I want wish a belated Happy New Year to everyone. I’ve been on the road visiting family throughout the south, and I just arrived back in Tennessee this weekend. Because of my travels my e-mail has suffered. If your waiting for a response from me, please be patient. I’m going to get back to you shortly. I also hope to have a few new blog posts here soon. Here are a few things that may interest you.
— Fellow economist Cyril Morong has posted an interesting study over at Beyond the Boxscore: The best, eligible Non-Hall of Famers. Using Win Shares and Total Player Rating he looks at who should be in the Hall of Fame but isn’t. He has some similar names to what I found, and some different names as well. It’s good stuff, and thanks to Repoz for the link.
— Matt Nelson at Mets Geek evaluates the Mets using PrOPS. First, thanks to Matt for doing this. I look forward to seeing how useful PrOPS is as a tool. It’s good work by Matt, as usual. Matt also makes a familiar point that PrOPS seems to punish the quick and reward the slow. This is something I wrestled with when I first published the system, but I’m not so worried about it and here is why. When I look at PrOPS from 2002-2005, few players seem to consistency over/under perform their numbers. While there are some speedy and slow players on the top over/under performing lists, there are also some of those same players on the other side of the list. I want to remind everyone that you can read more in The Hardball Times Baseball Annual 2006. Again, thanks to Repoz for the link.

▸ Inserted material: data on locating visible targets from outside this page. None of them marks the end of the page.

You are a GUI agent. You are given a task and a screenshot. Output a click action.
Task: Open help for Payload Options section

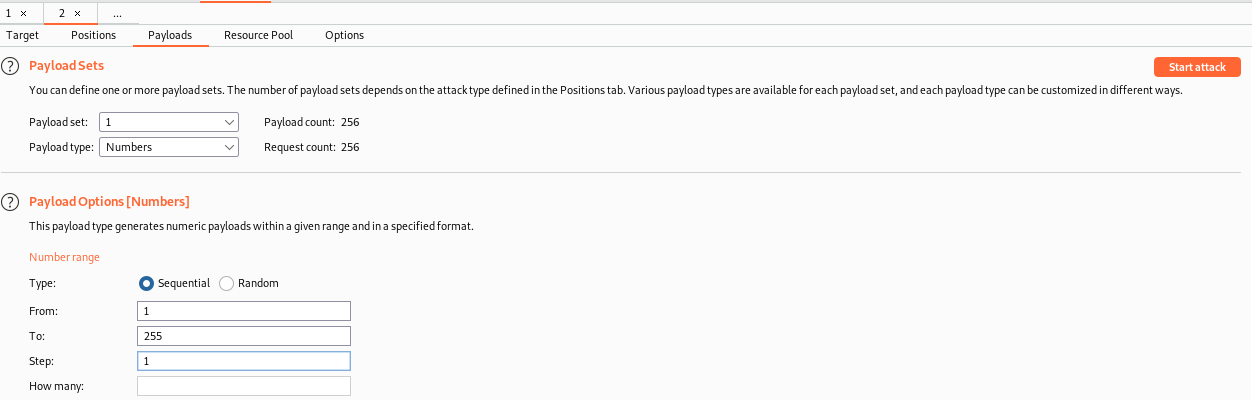pyautogui.click(x=10, y=202)
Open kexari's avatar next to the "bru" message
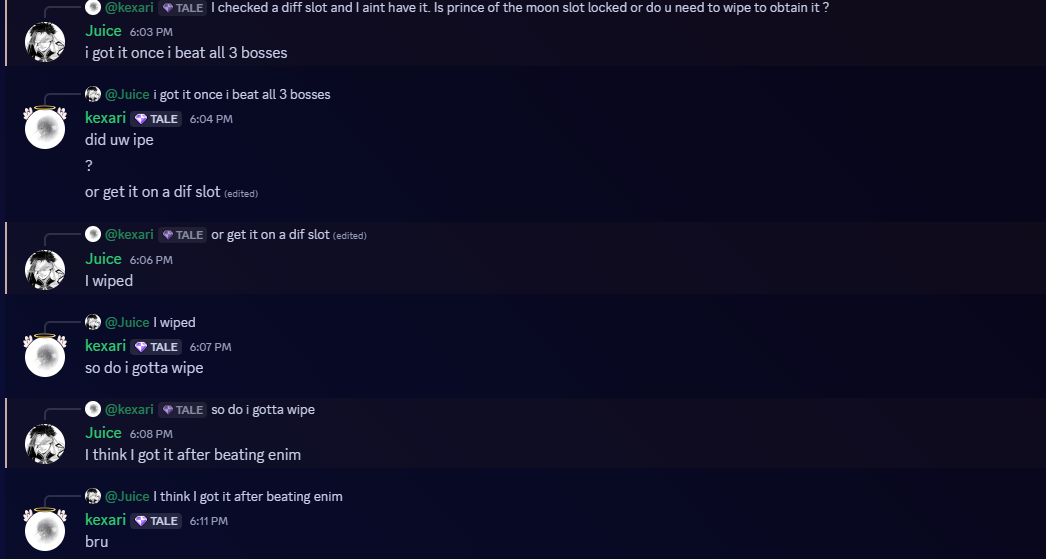The height and width of the screenshot is (559, 1046). click(x=45, y=530)
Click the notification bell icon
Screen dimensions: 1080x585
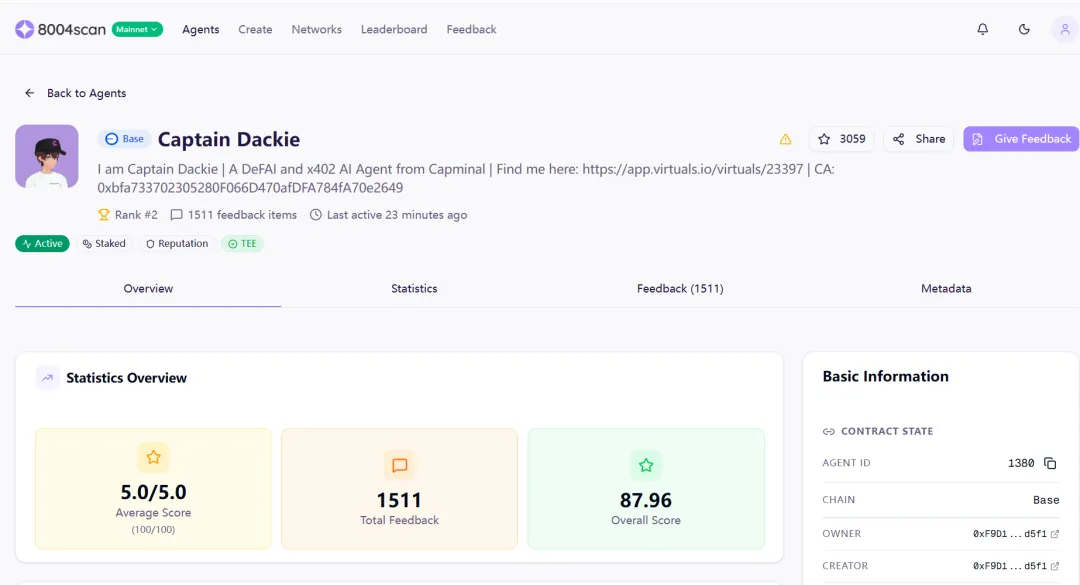(x=983, y=30)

–Speaking of THTBA (or “thut-buh” as I like to call it), I enjoyed reading it quite a bit during my travels. Dave has been posting glowing reviews of it, and was I not a contributor I would most certainly post my own review. The book is really impressive, and I just feel lucky to have been involved with the project. I don’t have any official numbers, but it seems to be doing well. I was happy to see it for sale in Borders in Atlanta.

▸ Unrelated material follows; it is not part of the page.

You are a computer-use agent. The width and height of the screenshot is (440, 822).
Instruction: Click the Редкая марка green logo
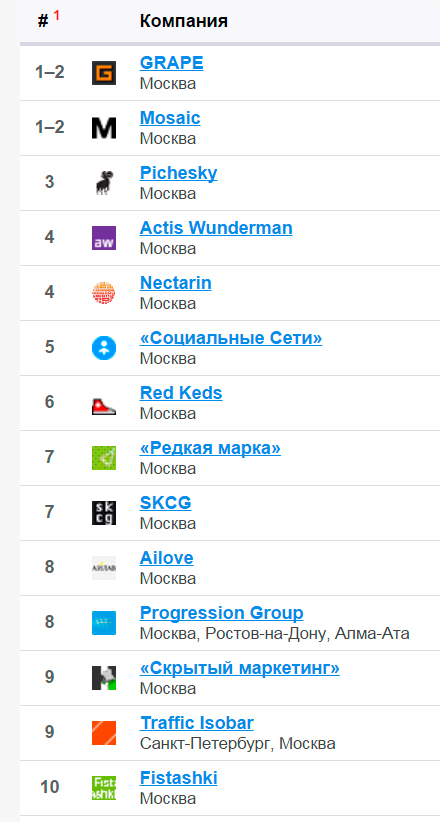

–On the WSJ Econoblog the other day, Skip and I discussed the reason why assistant coaches like Leo Mazzone aren’t paid more given the results they can (possibly) bring. One reason we came up with this that the market is just beginning to adjust. Well, the Washington Redskins are did nothing to dissuade me by signing Gregg Williams to be the “assistant head coach-defense” for $8 million over the next three years. We will soon see whether or not this is a trend.